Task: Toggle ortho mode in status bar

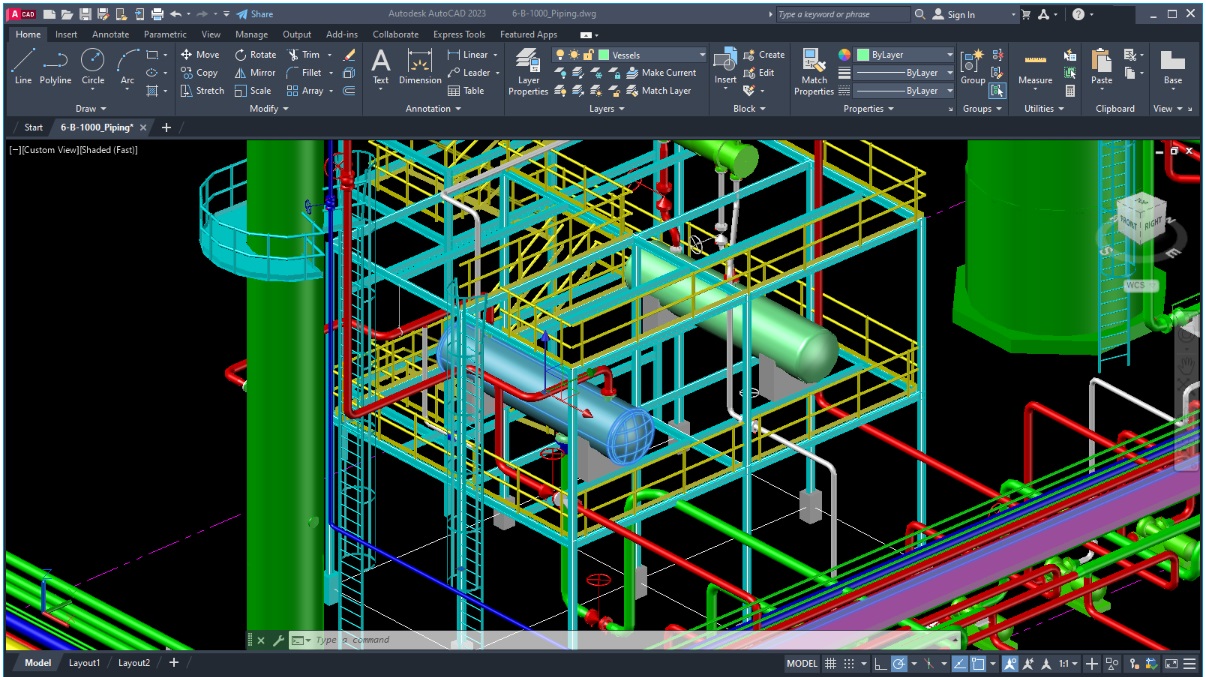Action: pyautogui.click(x=881, y=662)
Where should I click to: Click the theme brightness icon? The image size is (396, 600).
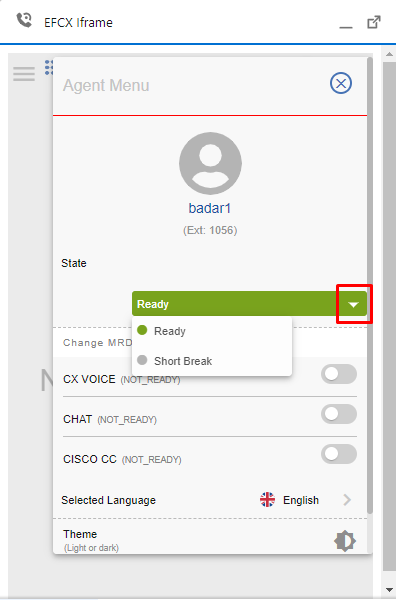click(x=345, y=541)
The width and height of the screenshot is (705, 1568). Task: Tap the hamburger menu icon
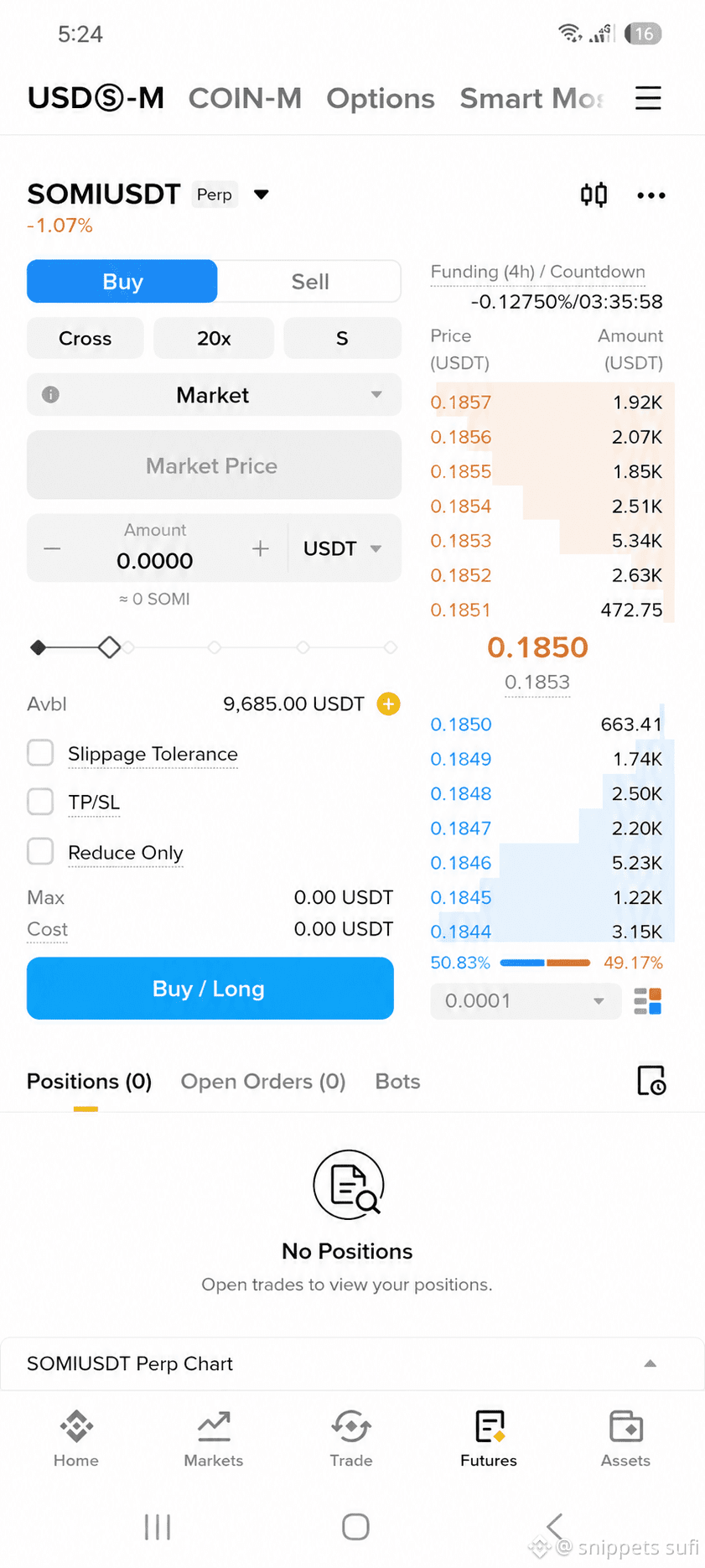pyautogui.click(x=648, y=98)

----------------

● **WHAT THE EXERCISE ASKS**
The material above is to be transcribed exactly, with all pictures omitted.

● **TASK RESULT**
Task: Toggle ortho mode in status bar

Action: pyautogui.click(x=881, y=662)
Where should I click to: Click the theme brightness icon? The image size is (396, 600).
click(x=345, y=541)
The width and height of the screenshot is (705, 1568). Task: Tap the hamburger menu icon
pyautogui.click(x=648, y=98)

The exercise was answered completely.